The other area which probably admits significant improvement is in deciding which suggestion to make. I attempt to maximise the information gain using a fairly clunky heavy-force approach, but there's a lot of poorly justified heuristic in evaluating the relative merits of the knowledge gained from different hypothetical disproofs. However, I'm not going to try tuning the heuristics until someone else posts a worthy opponent.

CluePaddle (ClueStick / ClueBat / ClueByFour) - C#

I have written ClueBot, a C# client for which it is straightforward to implement AIs, and various AIs, including the most serious attempt called CluePaddle. The code is at https://github.com/jwg4/SpeedClueContest/tree/clue_paddle with a pull request started to merge it into upstream.

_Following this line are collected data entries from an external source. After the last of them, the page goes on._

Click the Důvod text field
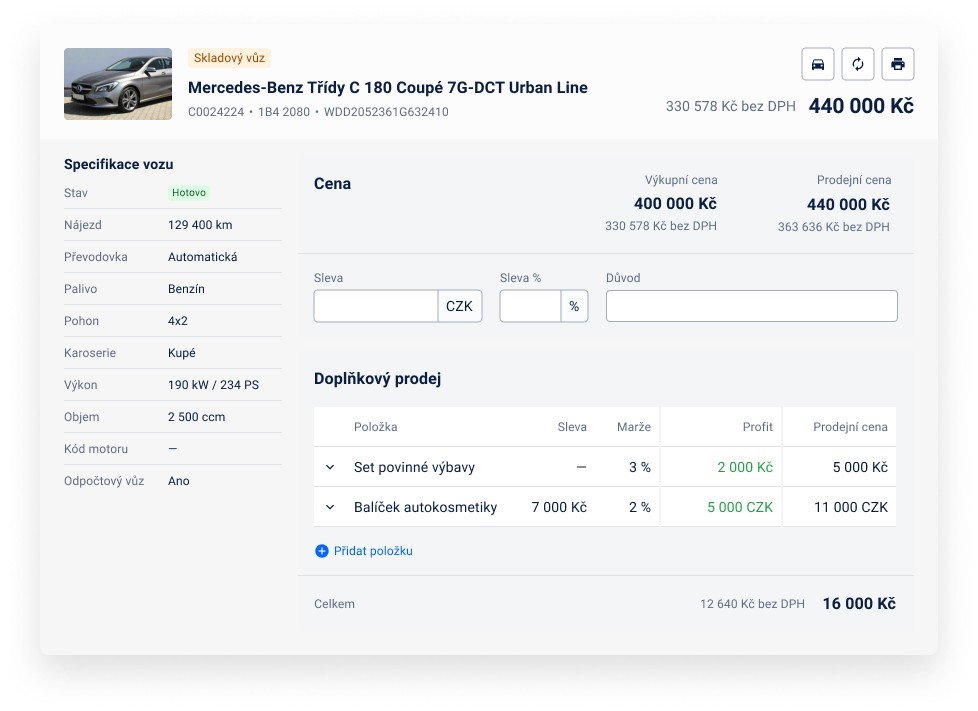 [751, 306]
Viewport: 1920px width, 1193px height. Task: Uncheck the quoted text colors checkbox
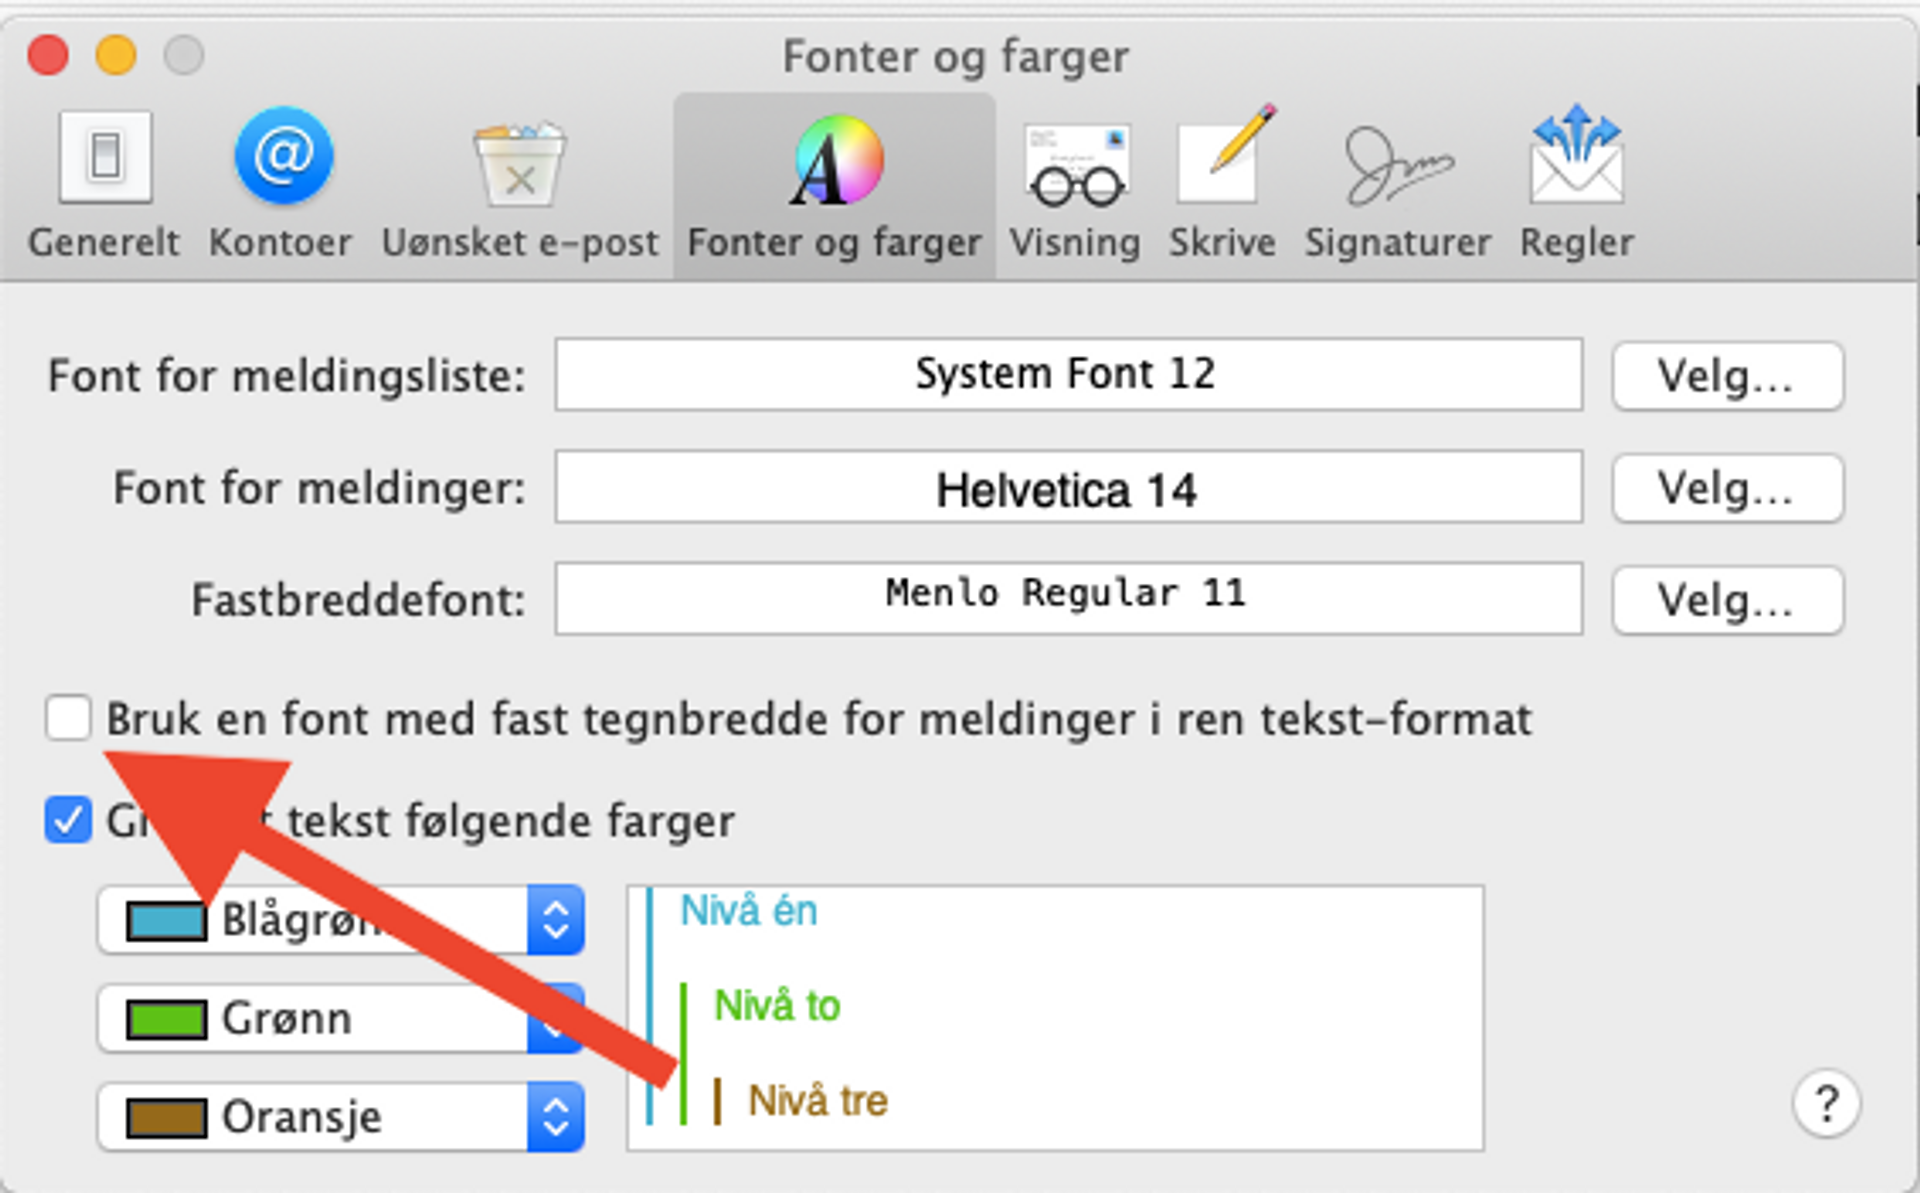(68, 821)
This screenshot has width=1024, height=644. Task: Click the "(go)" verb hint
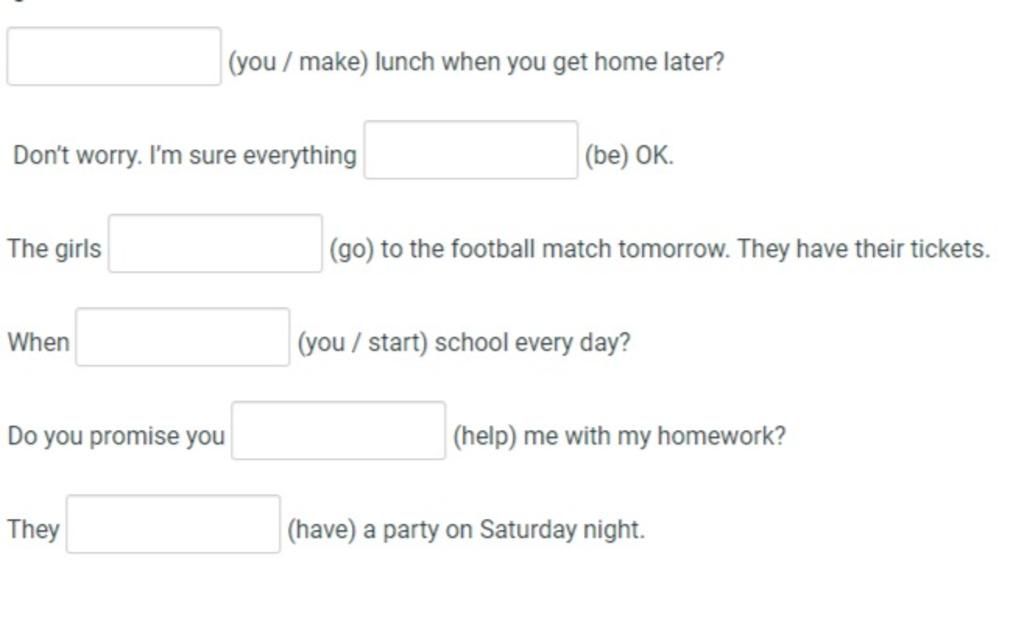click(351, 250)
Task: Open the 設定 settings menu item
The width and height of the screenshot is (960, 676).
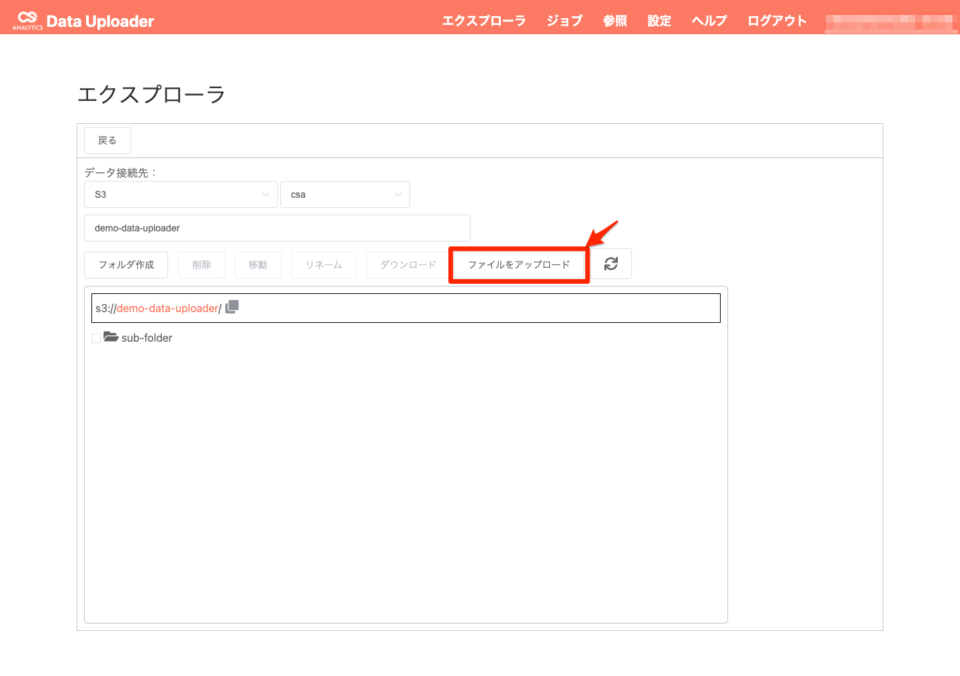Action: [658, 19]
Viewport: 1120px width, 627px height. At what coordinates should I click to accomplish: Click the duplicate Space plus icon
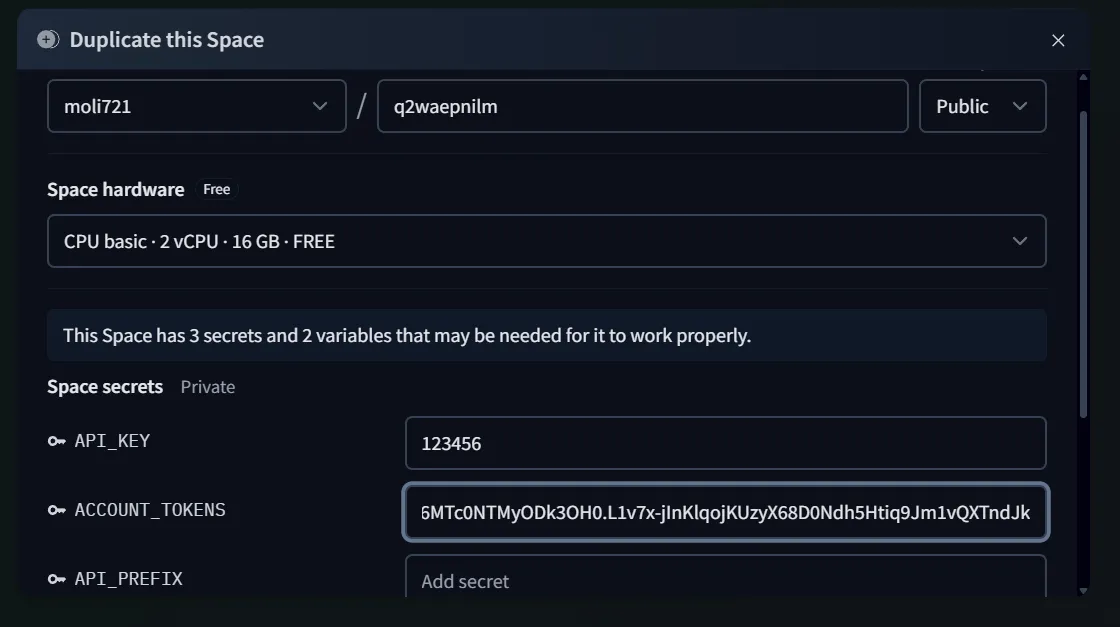tap(48, 40)
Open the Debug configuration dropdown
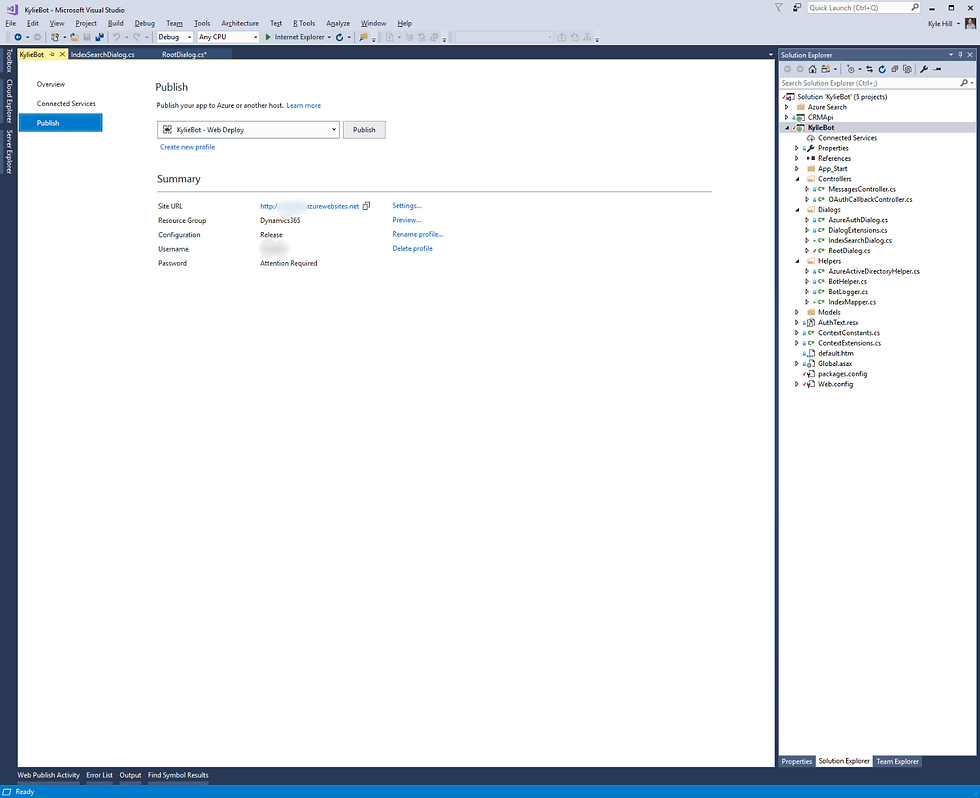Viewport: 980px width, 798px height. click(174, 37)
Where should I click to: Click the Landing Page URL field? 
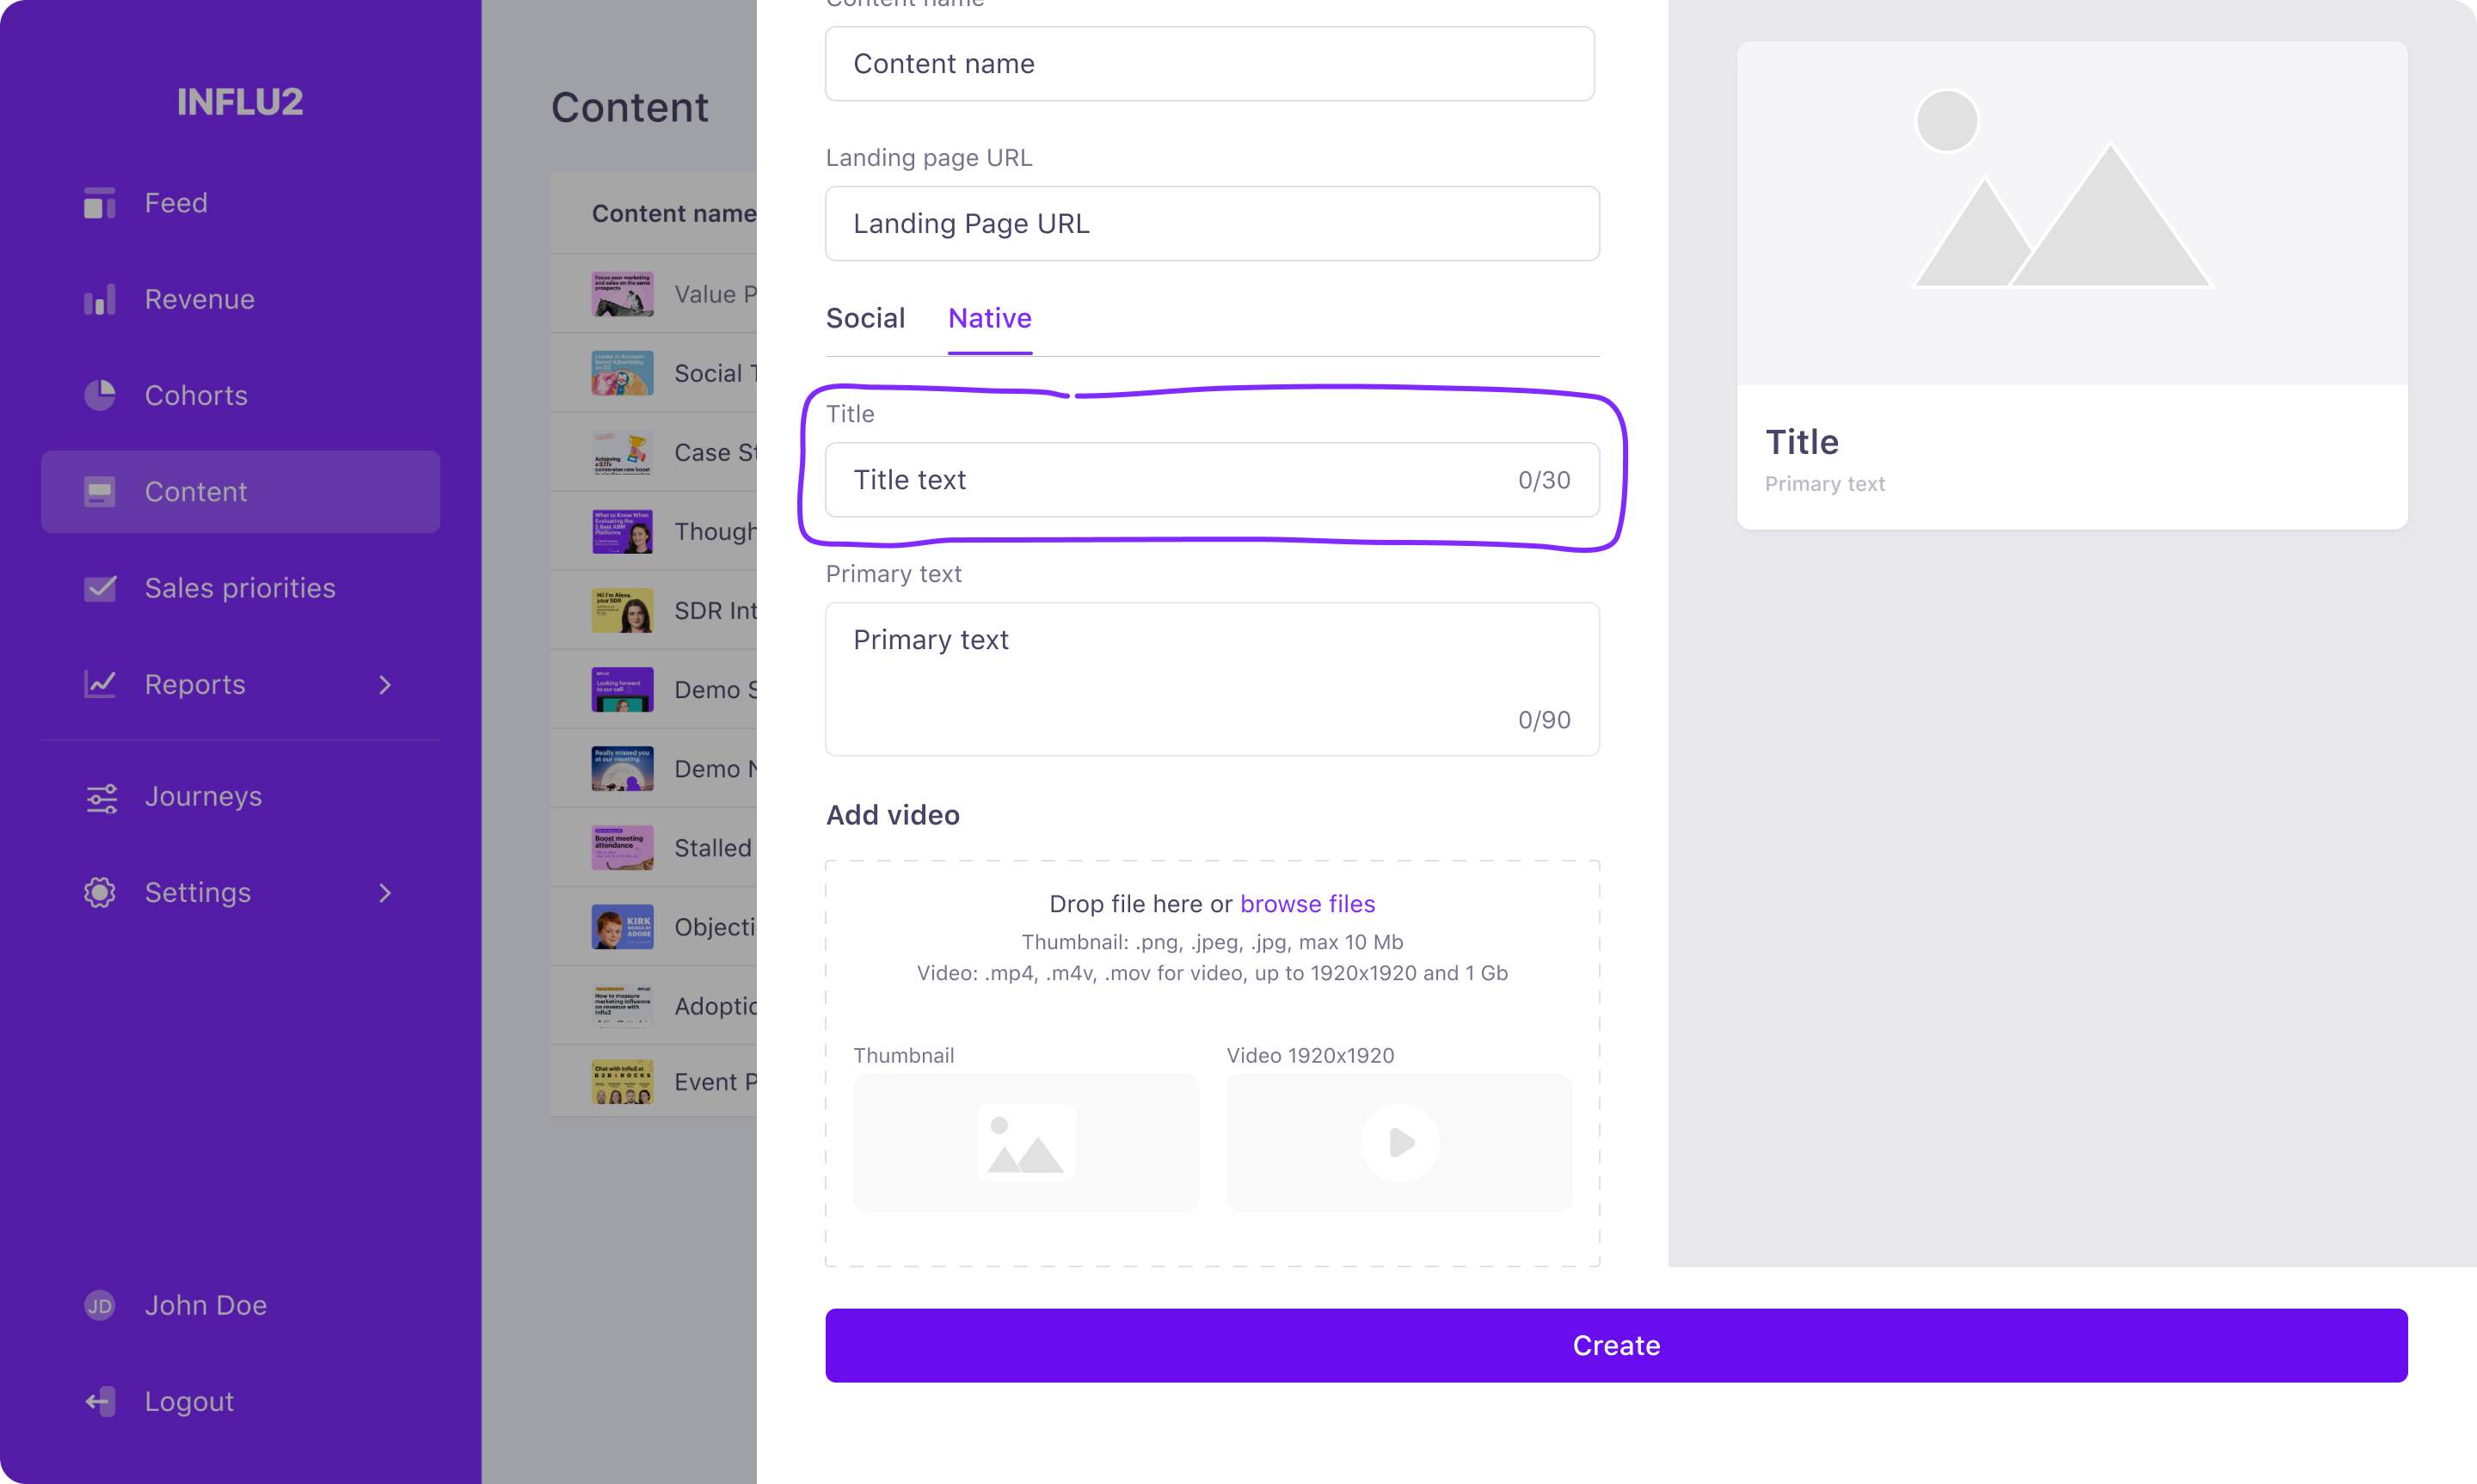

ClueStick is a proof-of-concept which basically just guesses and ignores most of what happens. ClueBat is another stupid AI, except that it tries to exploit a flaw in ClueStick to force it to do false accusations. ClueByFour is a reasonable AI in that it makes reasonable suggestions and remembers the cards it is shown by others.

CluePaddle is the most intelligent. It tries to figure out who has what based not only on what disproofs have been offered, but also based on which players didn't offer a disproof of a given suggestion. It doesn't take into account how many cards each player has atm but this is to be fixed. It includes a couple of quite long classes so I won't post the whole code here, but the following method gives a flavor.

public void Suggestion(int suggester, MurderSet suggestion, int? disprover, Card disproof)
{
  List<int> nonDisprovers = NonDisprovers(suggester, disprover).ToList();

  foreach (var player in nonDisprovers)
  {
    m_cardTracker.DoesntHaveAnyOf(player, suggestion);
  }

  if (disprover != null && disproof == null)
  {
    // We know who disproved it but not what they showed.
    Debug.Assert(disprover != m_i, "The disprover should see the disproof");
    Debug.Assert(suggester != m_i, "The suggester should see the disproof");
    m_cardTracker.DoesntHaveAllOf(suggester, suggestion);
    m_cardTracker.HasOneOf((int)disprover, suggestion);
  }

  if (disproof != null)
  {
    // We know who disproved it and what they showed.
    Debug.Assert(disprover != null, "disproof is not null but disprover is null");
    m_cardTracker.DoesHave((int)disprover, disproof.Value);
  }
}

If the 4 play against each other, CluePaddle wins by far the most games, with ClueByFour second and the other two nowhere.

Only CluePaddle is a competitive entry (so far). Usage:

CluePaddle.exe identifier port

If anyone else wants to make a C# AI, just create a ConsoleApplication project in the soltution, implement the IClueAI interface in a class, and then make your Program derive from ProgramTemplate and copy what the other projects do for Main(). The only dependency is NUnit for unit testing and you could easily remove all the testing from the code (but don't, just install NUnit).